▸ Prompt
Output the listing below exactly, minus its images.

▸ Input

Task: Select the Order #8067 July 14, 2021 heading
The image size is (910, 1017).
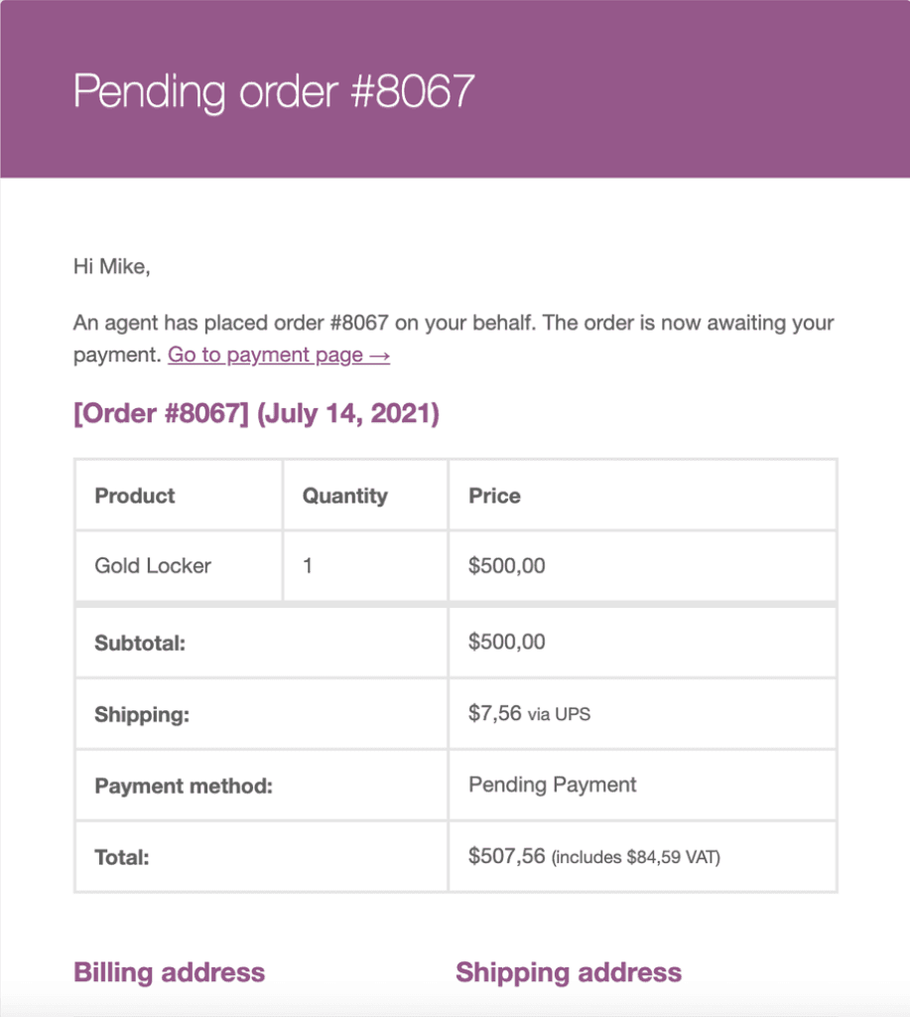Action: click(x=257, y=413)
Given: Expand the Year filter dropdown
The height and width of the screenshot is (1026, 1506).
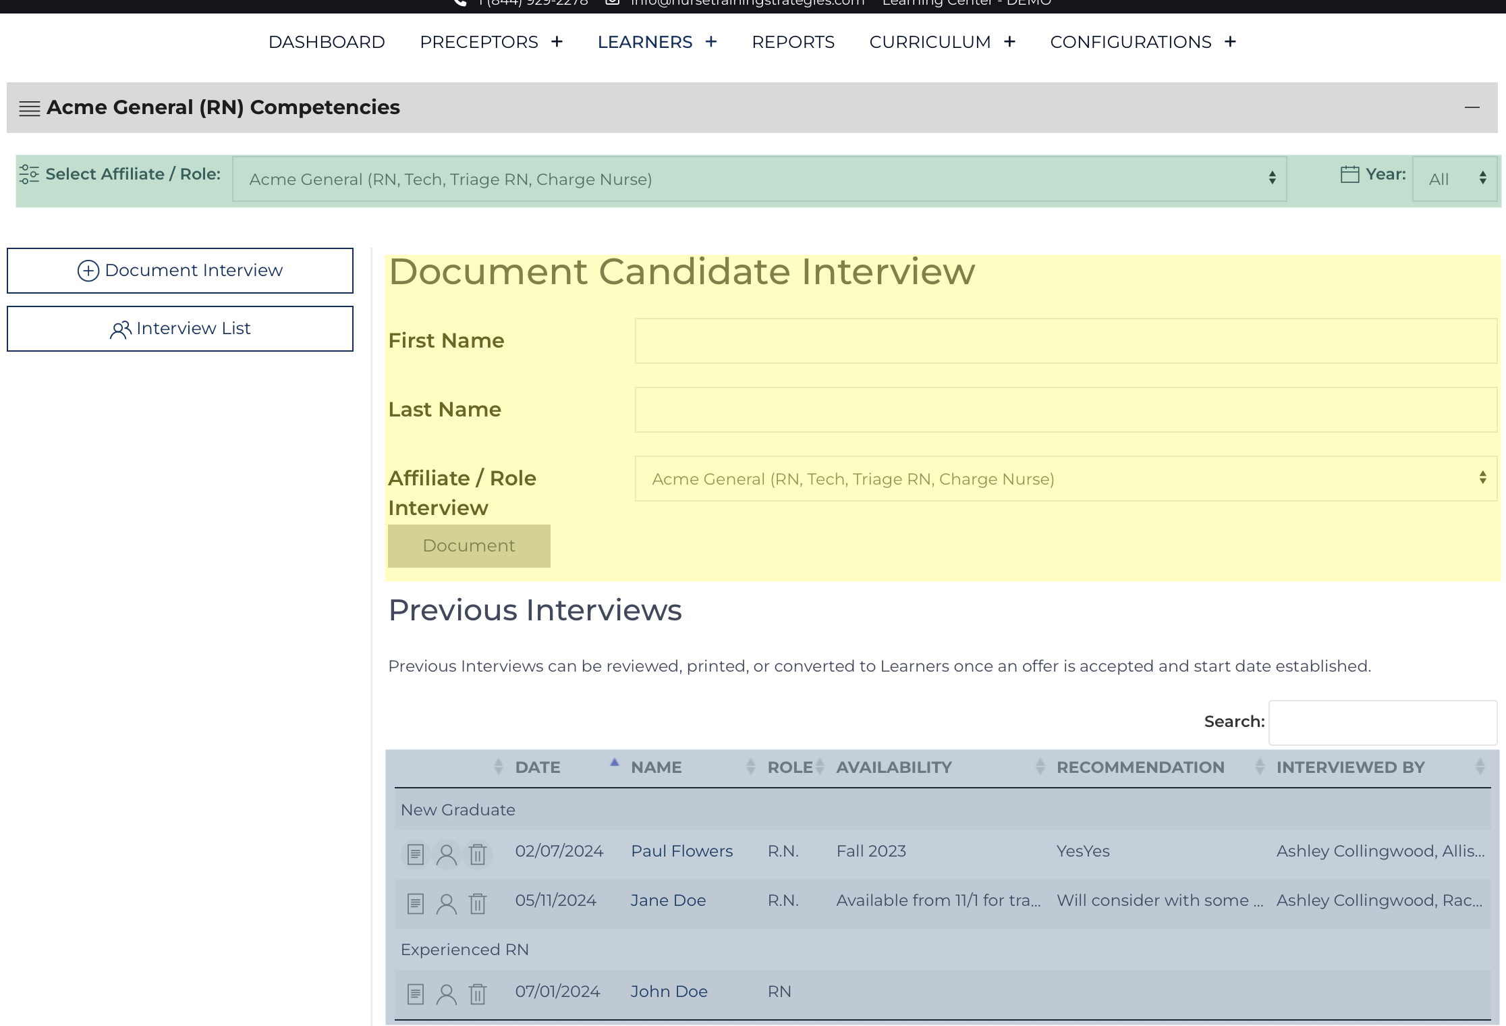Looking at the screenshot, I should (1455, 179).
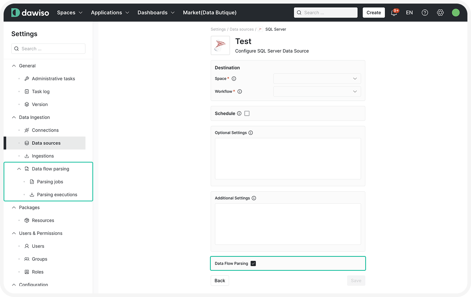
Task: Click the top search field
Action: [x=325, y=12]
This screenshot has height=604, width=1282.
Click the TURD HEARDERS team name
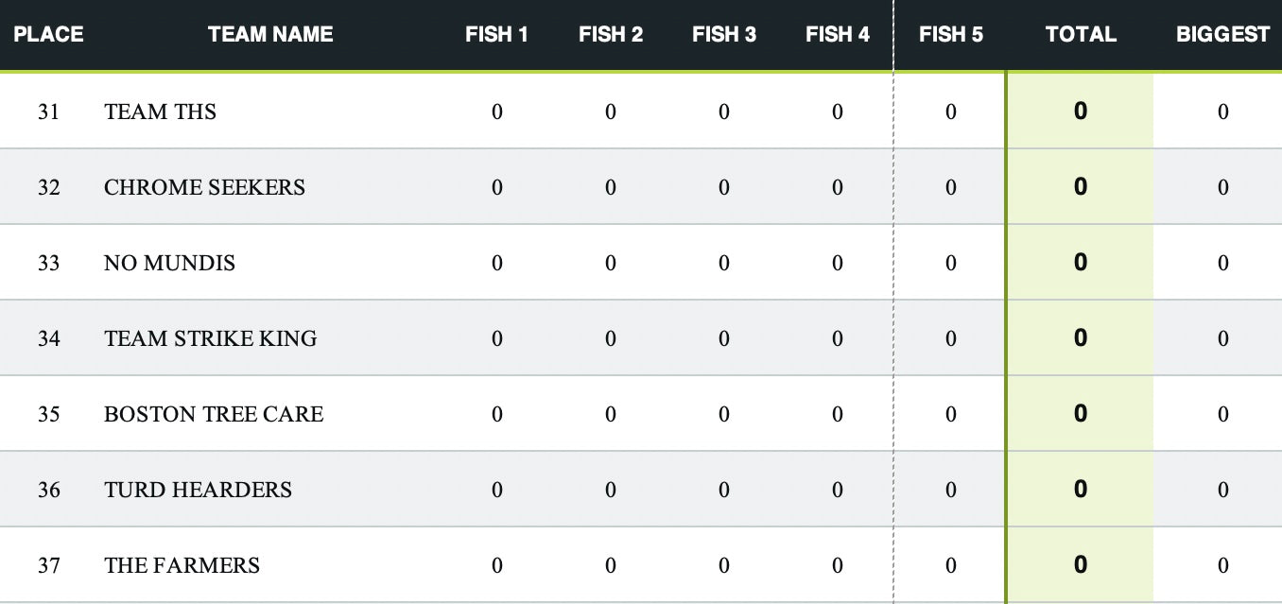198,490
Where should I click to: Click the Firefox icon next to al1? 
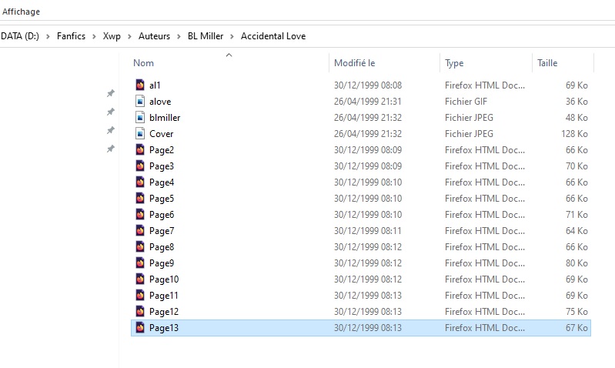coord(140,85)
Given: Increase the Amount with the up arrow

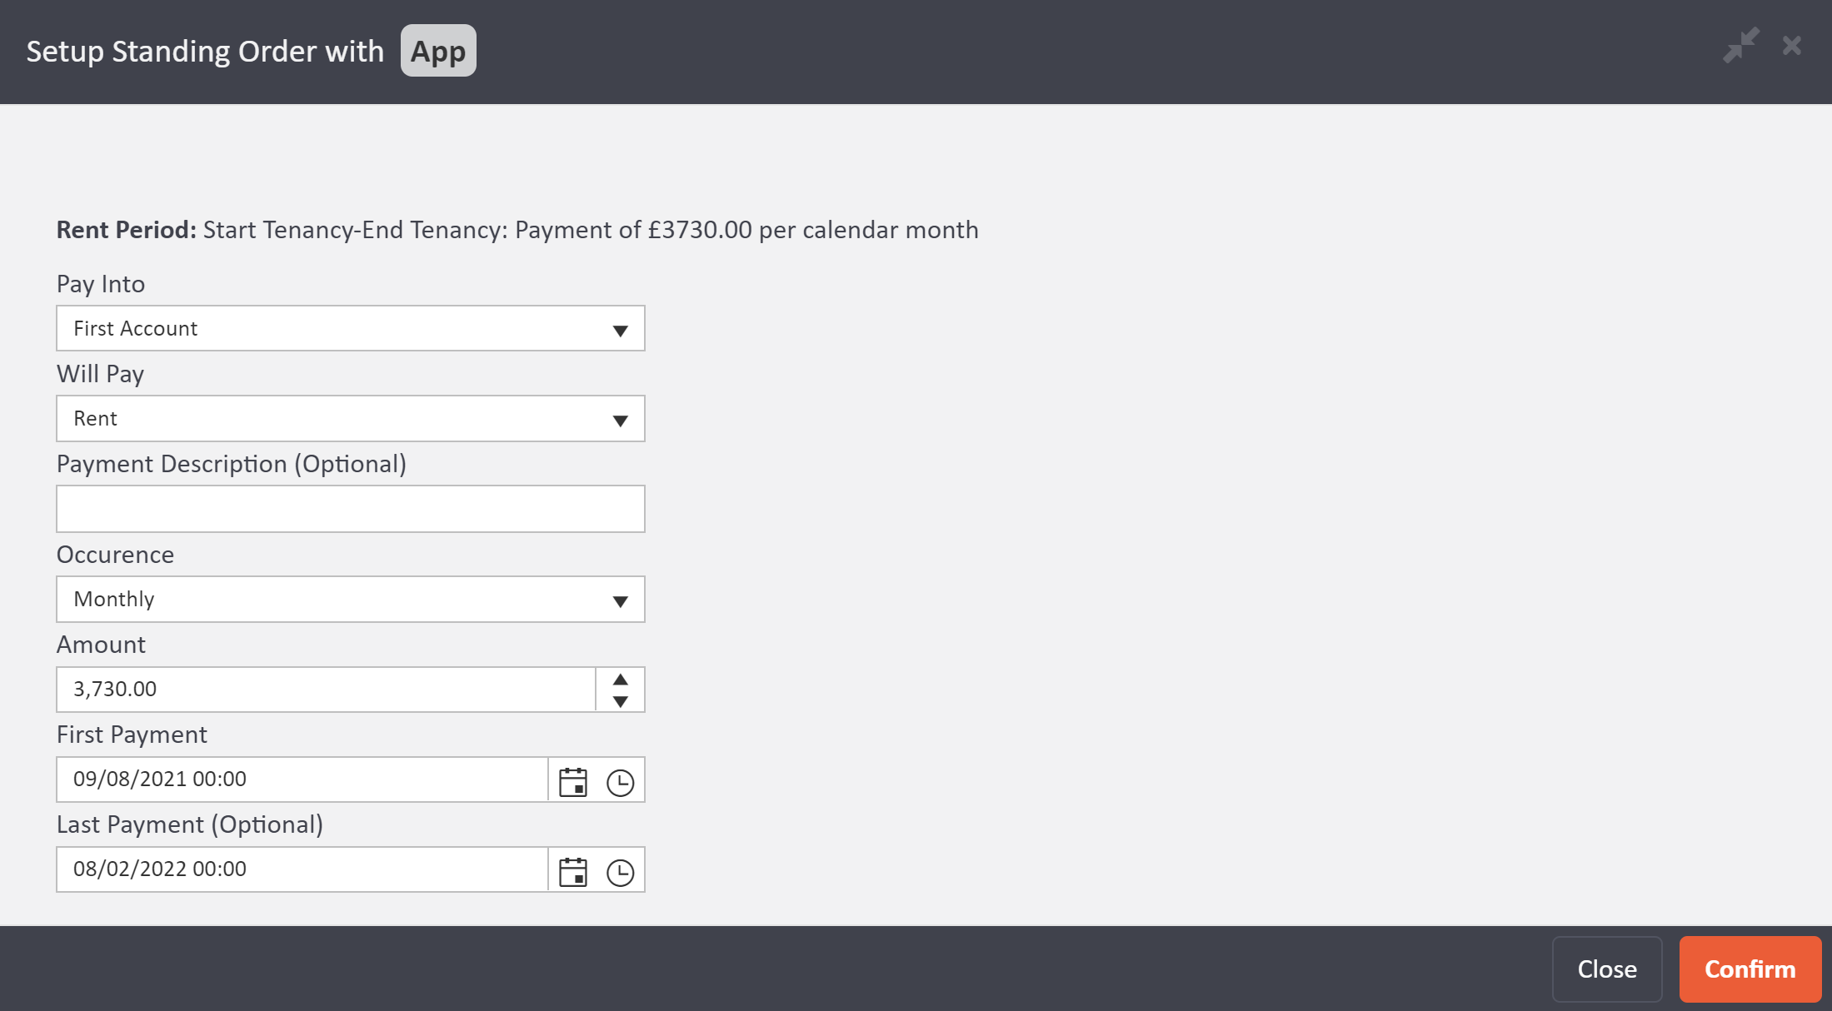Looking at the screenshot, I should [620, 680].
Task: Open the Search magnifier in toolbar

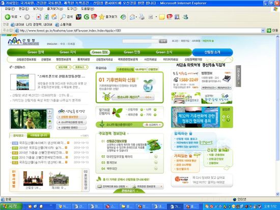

▸ Solution to this exercise
Task: Select the Order #8067 July 14, 2021 heading
The image size is (910, 1017).
Action: click(x=257, y=413)
Given: Expand the Year filter dropdown
The height and width of the screenshot is (1026, 1506).
Looking at the screenshot, I should (1455, 179).
Task: Click the top search field
Action: [x=325, y=12]
This screenshot has height=604, width=1282.
Click the TURD HEARDERS team name
198,490
Where should I click to: Click the Firefox icon next to al1? 
coord(140,85)
Given: Increase the Amount with the up arrow

Looking at the screenshot, I should [620, 680].
Task: Open the Search magnifier in toolbar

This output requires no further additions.